[Opening Dataset entries section]

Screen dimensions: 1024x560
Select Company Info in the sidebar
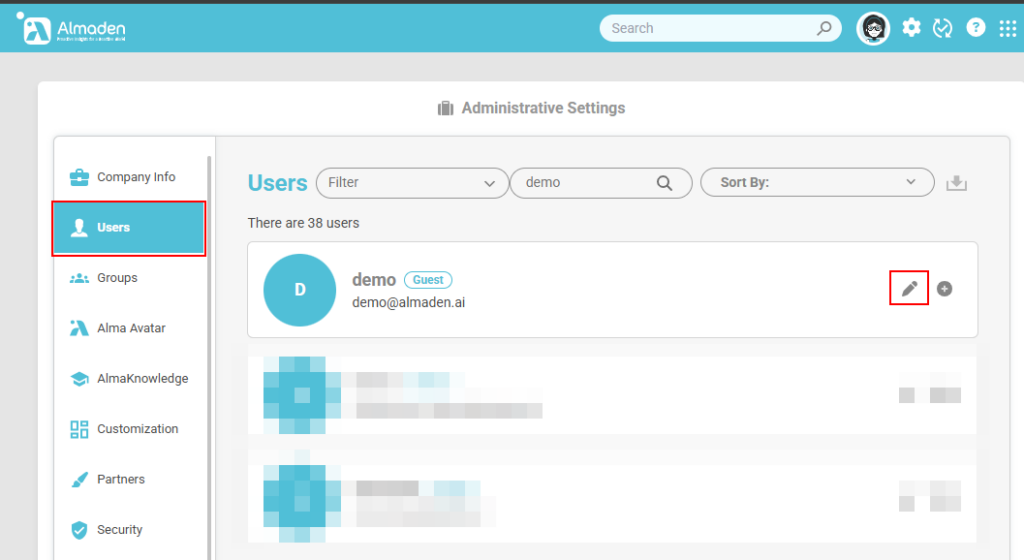[135, 177]
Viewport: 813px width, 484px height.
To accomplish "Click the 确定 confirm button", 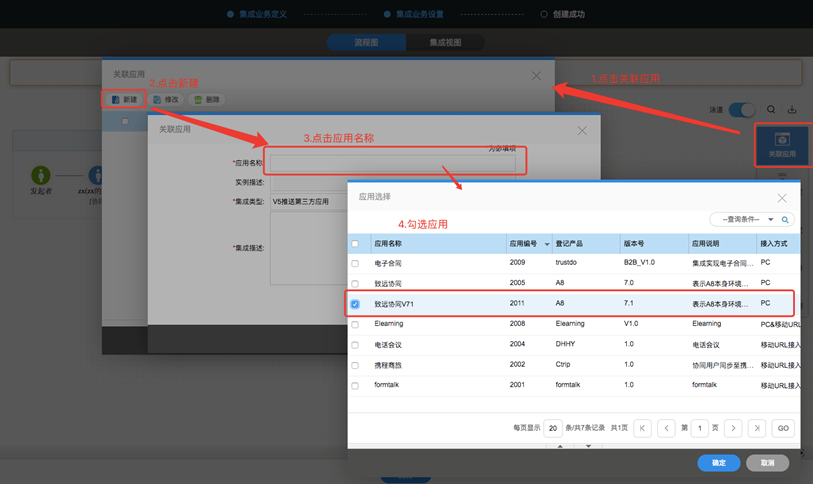I will (719, 463).
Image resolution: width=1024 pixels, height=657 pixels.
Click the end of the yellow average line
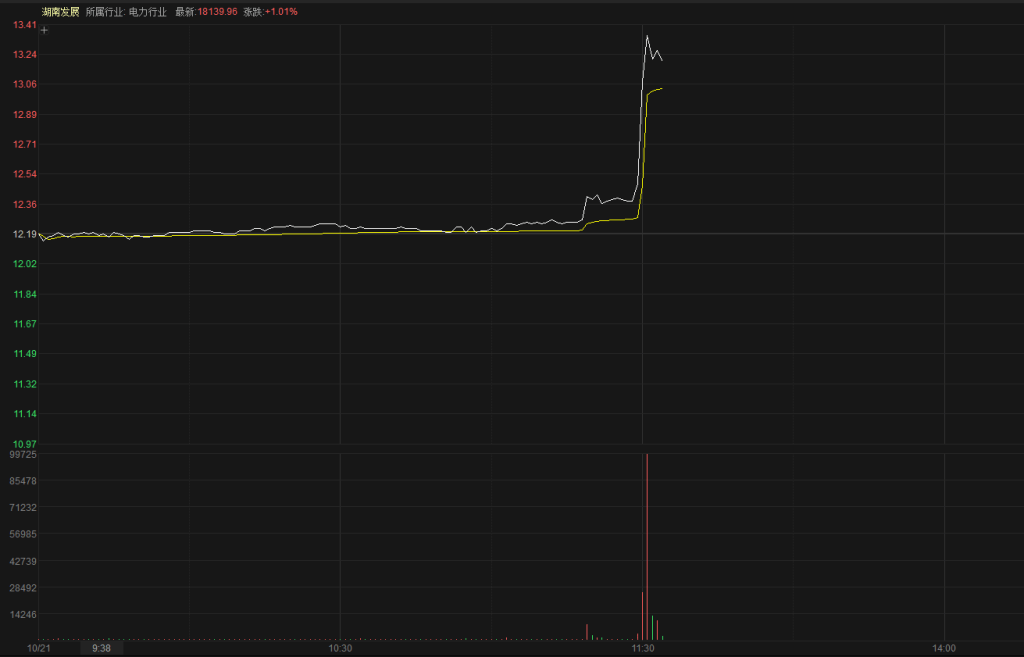(661, 88)
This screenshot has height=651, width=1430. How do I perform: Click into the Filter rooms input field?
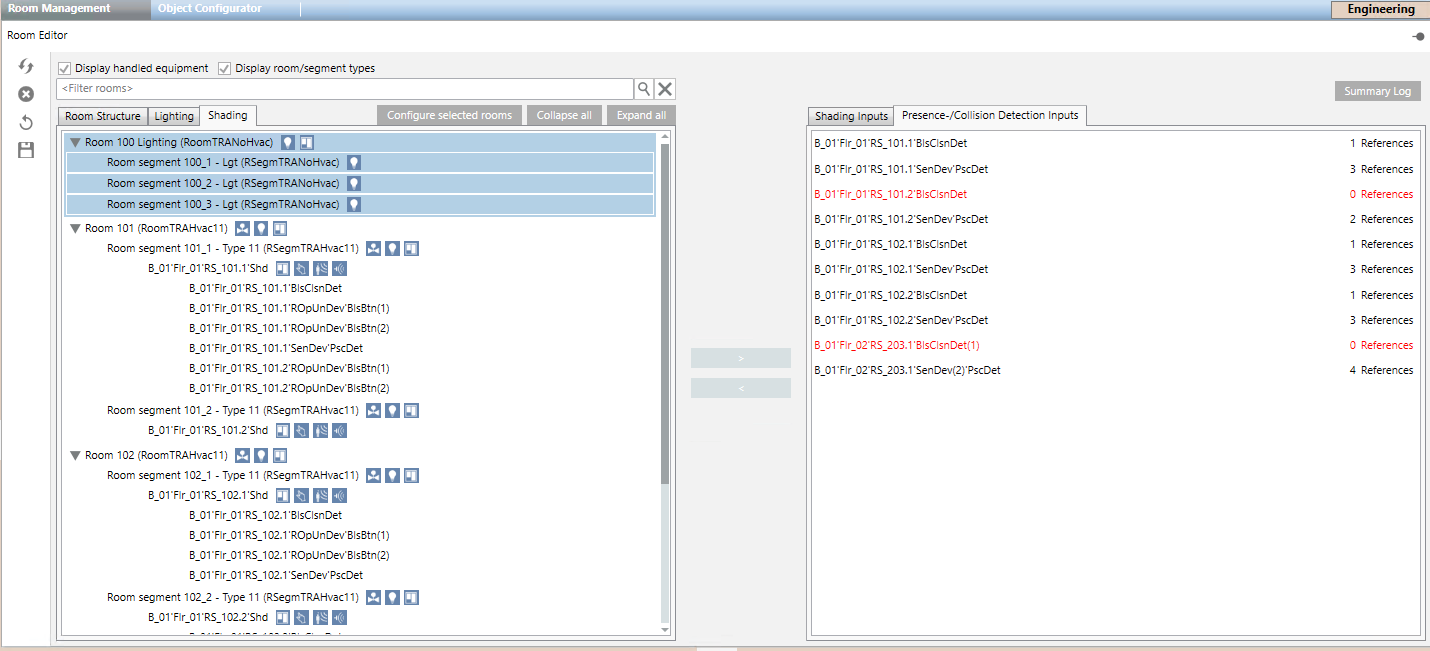345,89
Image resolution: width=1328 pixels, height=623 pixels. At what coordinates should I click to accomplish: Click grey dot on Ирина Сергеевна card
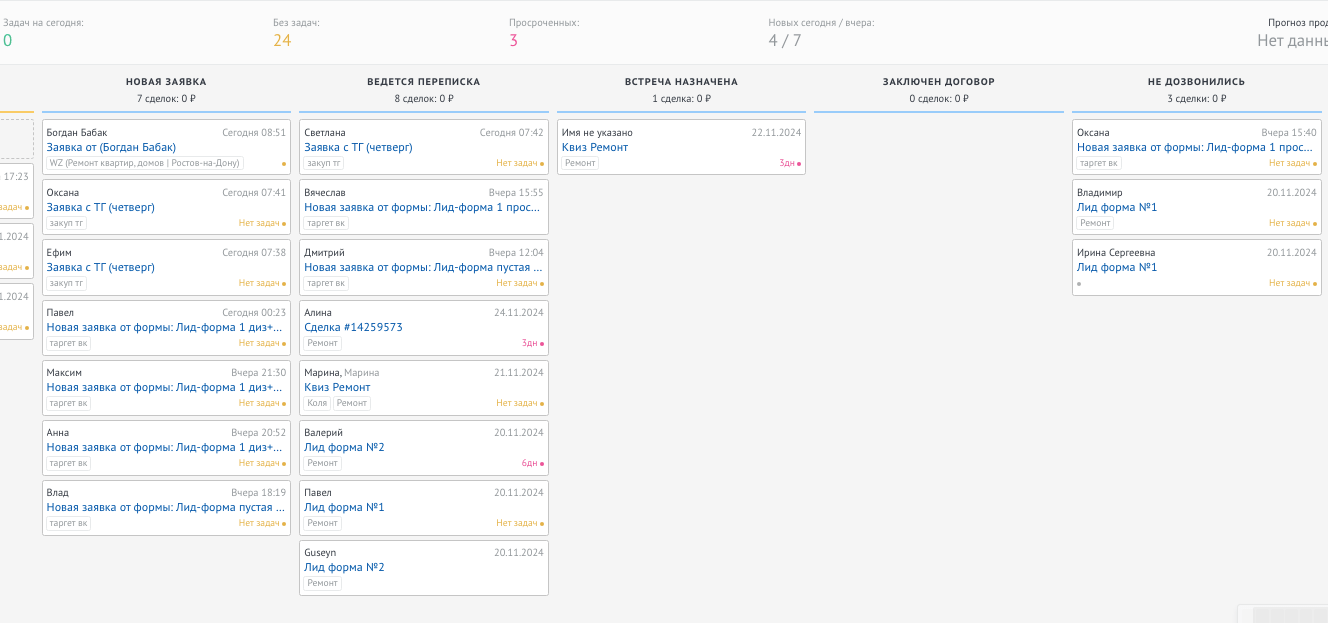coord(1080,283)

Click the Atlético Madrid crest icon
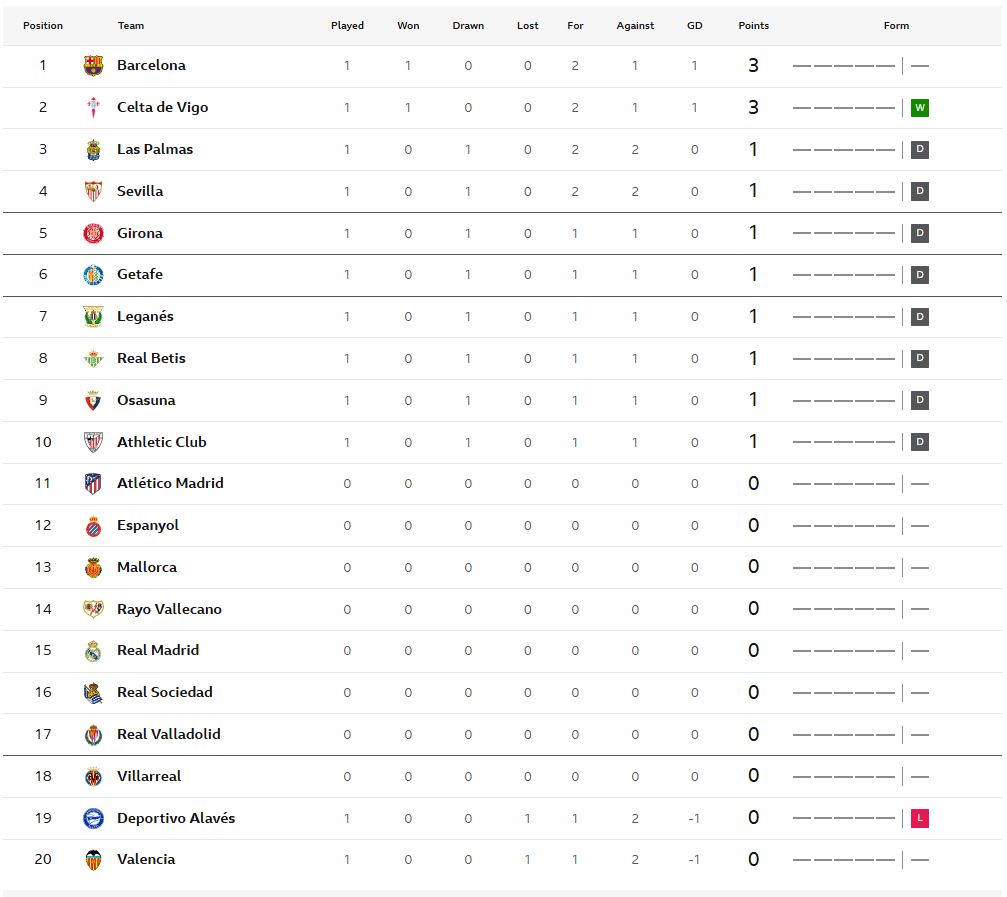tap(93, 484)
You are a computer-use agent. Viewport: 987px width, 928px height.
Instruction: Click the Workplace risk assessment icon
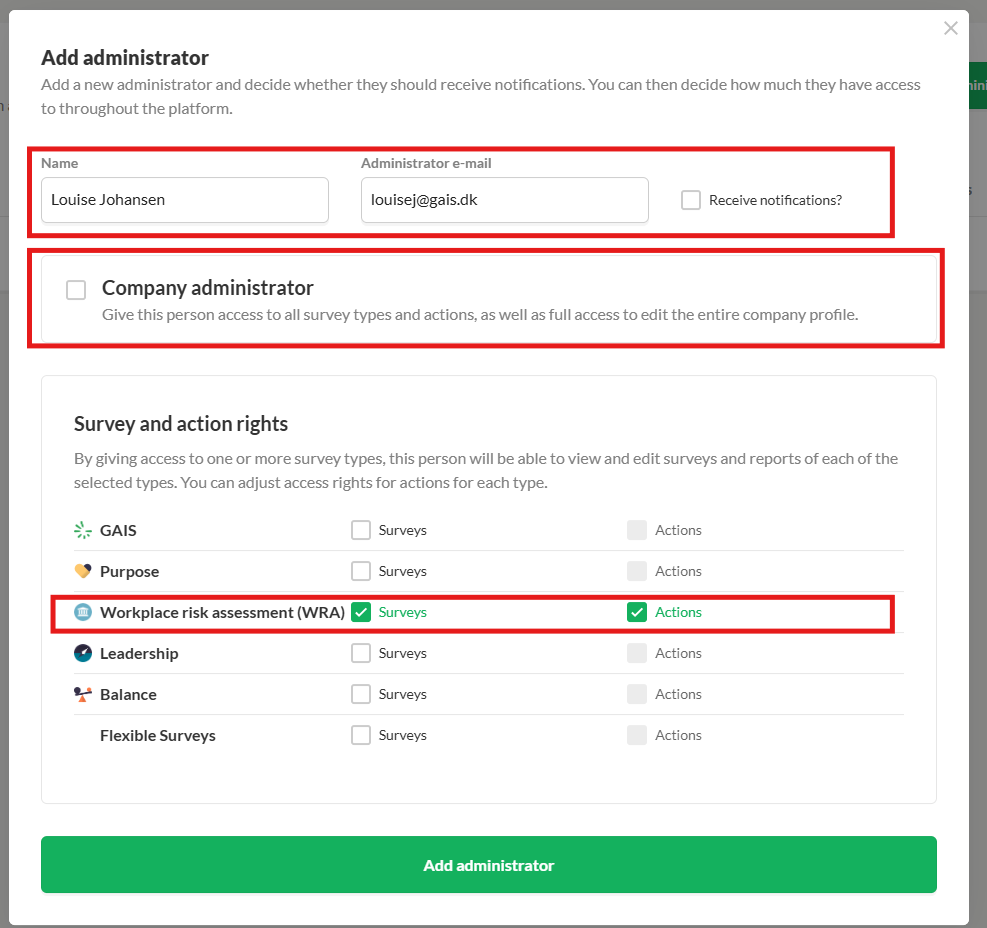click(x=82, y=612)
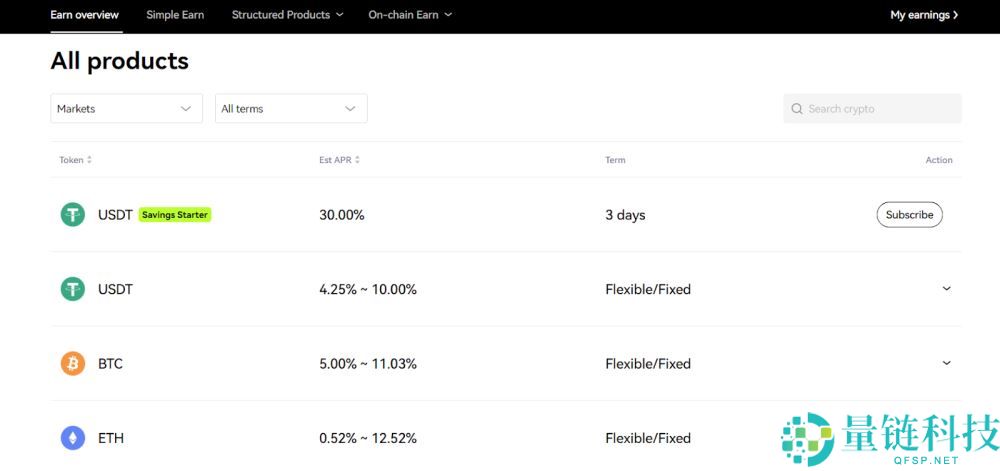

[Closing Dataset entries section]

Task requirements. Nothing but the lines from the line containing "Image resolution: width=1024" to the end of the records above should be repeated, exactly and with every picture omitted.

Response below.
Image resolution: width=1024 pixels, height=657 pixels.
Click the end of the yellow average line
(661, 88)
This screenshot has height=651, width=1430. How do I perform: Click into the Filter rooms input field?
345,89
Image resolution: width=1328 pixels, height=623 pixels. At what coordinates should I click to accomplish: Click grey dot on Ирина Сергеевна card
coord(1080,283)

Click the Atlético Madrid crest icon
tap(93, 484)
You are a computer-use agent. Viewport: 987px width, 928px height.
Instruction: Click the Workplace risk assessment icon
click(x=82, y=612)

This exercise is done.